Provided entries:

-- -- --

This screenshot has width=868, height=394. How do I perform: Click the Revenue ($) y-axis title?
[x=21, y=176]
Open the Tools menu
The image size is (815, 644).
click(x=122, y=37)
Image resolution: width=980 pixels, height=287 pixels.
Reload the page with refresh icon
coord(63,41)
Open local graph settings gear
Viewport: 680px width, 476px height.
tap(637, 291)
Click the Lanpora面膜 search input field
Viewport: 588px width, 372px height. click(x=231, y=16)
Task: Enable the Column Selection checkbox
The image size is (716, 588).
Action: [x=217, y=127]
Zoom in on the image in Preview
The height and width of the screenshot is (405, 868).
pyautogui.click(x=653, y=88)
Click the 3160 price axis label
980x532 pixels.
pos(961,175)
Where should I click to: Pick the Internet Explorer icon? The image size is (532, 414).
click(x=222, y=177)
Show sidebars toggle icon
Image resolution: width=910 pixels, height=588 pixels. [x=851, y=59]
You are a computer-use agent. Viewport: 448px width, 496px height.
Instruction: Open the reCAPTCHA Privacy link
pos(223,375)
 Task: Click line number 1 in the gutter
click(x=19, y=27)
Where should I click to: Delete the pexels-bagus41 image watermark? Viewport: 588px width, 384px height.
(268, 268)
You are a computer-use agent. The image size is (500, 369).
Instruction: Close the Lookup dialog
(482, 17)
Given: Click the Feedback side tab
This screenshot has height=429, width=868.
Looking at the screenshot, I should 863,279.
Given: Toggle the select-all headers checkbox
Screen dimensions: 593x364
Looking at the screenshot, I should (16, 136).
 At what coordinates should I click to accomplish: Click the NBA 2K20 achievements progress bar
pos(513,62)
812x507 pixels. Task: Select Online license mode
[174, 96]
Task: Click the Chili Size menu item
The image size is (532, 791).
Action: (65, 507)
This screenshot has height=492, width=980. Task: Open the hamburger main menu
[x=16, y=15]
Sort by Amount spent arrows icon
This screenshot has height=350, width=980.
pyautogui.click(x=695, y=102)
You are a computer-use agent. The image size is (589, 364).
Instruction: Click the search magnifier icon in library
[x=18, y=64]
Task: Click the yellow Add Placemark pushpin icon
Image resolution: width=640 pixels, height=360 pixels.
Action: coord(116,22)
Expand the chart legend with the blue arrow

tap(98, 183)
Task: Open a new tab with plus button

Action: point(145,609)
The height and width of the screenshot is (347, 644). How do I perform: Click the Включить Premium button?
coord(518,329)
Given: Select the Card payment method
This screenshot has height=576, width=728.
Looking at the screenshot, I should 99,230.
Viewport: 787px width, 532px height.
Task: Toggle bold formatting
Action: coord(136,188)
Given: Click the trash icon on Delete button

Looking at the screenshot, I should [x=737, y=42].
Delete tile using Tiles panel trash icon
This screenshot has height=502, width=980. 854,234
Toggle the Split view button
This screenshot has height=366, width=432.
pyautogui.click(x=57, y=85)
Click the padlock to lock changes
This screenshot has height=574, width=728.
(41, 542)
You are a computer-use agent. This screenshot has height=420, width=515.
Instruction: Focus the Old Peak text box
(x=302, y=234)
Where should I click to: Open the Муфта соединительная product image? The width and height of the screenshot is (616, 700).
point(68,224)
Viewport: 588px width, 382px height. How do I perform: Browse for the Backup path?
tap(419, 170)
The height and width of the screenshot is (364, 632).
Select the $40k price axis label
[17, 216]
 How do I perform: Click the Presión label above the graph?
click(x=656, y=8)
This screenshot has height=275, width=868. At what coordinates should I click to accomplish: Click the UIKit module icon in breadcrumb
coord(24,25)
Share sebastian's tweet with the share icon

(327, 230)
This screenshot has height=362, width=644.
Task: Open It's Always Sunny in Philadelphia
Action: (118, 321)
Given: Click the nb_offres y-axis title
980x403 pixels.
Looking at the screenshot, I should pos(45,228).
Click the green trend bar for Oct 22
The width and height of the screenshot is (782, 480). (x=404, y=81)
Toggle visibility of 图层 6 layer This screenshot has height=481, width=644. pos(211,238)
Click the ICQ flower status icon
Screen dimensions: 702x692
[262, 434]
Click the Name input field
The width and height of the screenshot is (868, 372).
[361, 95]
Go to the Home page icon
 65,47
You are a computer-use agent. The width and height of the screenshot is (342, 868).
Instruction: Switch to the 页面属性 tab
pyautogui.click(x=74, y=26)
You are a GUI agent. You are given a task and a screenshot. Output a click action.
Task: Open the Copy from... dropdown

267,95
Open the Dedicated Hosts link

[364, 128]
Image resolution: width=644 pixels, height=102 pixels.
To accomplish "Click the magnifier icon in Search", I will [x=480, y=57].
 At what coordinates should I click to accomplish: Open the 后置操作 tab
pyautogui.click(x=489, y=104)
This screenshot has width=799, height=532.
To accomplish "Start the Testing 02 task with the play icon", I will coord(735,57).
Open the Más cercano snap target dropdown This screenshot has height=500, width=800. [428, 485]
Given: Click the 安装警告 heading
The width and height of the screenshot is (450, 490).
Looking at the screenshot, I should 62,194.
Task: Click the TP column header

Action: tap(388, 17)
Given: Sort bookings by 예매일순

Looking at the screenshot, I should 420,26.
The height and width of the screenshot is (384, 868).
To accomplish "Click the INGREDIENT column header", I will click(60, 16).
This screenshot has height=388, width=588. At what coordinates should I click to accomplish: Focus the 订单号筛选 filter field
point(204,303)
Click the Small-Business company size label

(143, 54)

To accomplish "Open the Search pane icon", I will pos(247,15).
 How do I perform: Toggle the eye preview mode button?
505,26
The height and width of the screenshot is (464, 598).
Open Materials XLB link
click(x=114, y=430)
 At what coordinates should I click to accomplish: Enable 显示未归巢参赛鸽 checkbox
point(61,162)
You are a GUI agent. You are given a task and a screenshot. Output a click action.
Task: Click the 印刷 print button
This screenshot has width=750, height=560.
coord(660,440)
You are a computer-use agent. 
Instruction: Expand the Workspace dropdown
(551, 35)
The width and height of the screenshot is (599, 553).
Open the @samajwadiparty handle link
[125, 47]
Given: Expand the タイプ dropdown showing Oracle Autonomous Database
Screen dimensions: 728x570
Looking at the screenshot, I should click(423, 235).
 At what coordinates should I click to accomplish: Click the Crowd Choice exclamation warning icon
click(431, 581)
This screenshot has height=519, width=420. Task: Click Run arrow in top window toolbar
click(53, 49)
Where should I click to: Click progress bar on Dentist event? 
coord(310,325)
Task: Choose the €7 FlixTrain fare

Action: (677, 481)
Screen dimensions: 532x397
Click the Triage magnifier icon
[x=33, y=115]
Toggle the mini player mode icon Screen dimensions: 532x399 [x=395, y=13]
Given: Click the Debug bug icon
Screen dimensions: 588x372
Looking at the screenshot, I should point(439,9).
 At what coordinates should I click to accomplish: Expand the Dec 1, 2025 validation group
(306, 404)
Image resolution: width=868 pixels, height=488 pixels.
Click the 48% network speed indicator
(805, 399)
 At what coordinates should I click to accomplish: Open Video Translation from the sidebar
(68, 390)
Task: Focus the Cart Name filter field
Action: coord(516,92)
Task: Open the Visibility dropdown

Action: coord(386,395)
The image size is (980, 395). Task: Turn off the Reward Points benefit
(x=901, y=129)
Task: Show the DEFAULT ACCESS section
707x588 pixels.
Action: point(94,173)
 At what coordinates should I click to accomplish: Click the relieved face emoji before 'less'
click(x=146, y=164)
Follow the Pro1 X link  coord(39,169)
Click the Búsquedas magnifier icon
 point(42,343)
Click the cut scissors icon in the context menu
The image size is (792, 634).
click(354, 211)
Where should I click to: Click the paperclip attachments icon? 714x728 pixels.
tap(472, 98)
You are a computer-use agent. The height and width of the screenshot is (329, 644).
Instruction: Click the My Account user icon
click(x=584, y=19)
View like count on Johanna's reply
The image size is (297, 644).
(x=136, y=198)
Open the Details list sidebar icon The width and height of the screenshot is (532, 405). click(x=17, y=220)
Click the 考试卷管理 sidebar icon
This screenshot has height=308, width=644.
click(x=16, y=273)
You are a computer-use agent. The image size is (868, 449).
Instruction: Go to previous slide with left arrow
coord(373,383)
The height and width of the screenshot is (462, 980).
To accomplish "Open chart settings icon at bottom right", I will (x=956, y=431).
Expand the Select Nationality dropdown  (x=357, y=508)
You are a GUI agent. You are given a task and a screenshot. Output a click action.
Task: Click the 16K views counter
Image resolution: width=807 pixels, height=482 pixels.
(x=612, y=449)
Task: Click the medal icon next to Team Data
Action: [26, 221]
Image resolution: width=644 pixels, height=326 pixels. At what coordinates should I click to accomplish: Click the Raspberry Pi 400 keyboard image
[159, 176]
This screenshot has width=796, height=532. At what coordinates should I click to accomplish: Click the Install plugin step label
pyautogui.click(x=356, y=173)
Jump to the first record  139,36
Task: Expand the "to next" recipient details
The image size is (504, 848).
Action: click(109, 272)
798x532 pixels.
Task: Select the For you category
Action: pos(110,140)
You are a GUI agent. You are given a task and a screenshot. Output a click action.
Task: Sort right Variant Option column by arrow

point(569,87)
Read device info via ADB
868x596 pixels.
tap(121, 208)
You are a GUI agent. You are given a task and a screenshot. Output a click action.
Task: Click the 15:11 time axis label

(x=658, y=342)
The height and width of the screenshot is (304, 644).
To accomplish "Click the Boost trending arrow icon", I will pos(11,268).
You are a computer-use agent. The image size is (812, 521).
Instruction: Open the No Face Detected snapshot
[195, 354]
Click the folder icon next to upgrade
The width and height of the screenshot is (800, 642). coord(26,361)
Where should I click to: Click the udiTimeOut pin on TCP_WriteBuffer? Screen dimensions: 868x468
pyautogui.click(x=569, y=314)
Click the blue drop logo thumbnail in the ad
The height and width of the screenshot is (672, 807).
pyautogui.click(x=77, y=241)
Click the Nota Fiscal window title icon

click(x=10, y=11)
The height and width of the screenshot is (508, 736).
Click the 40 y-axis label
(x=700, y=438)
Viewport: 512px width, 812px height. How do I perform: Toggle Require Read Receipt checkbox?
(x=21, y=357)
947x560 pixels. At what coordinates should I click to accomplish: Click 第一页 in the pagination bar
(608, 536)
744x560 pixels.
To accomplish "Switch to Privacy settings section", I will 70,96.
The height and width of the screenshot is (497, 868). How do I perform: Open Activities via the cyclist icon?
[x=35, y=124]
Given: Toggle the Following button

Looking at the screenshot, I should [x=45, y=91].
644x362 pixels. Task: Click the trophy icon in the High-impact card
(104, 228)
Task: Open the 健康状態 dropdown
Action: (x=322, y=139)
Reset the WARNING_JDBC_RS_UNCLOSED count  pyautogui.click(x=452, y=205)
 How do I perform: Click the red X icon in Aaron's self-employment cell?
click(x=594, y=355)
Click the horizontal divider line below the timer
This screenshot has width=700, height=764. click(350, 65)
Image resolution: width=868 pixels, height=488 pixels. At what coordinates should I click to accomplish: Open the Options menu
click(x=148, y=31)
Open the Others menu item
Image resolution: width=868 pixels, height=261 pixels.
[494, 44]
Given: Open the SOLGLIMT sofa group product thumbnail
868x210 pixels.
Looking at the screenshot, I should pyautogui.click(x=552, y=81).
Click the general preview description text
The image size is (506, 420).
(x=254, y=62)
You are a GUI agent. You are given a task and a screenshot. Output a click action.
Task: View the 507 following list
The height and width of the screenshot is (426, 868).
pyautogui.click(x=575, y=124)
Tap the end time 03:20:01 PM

-- -- --

Task details:
Reproduce every line above containing "section".

Written answer:
Task: Show the DEFAULT ACCESS section
To accomplish "Switch to Privacy settings section", I will 70,96.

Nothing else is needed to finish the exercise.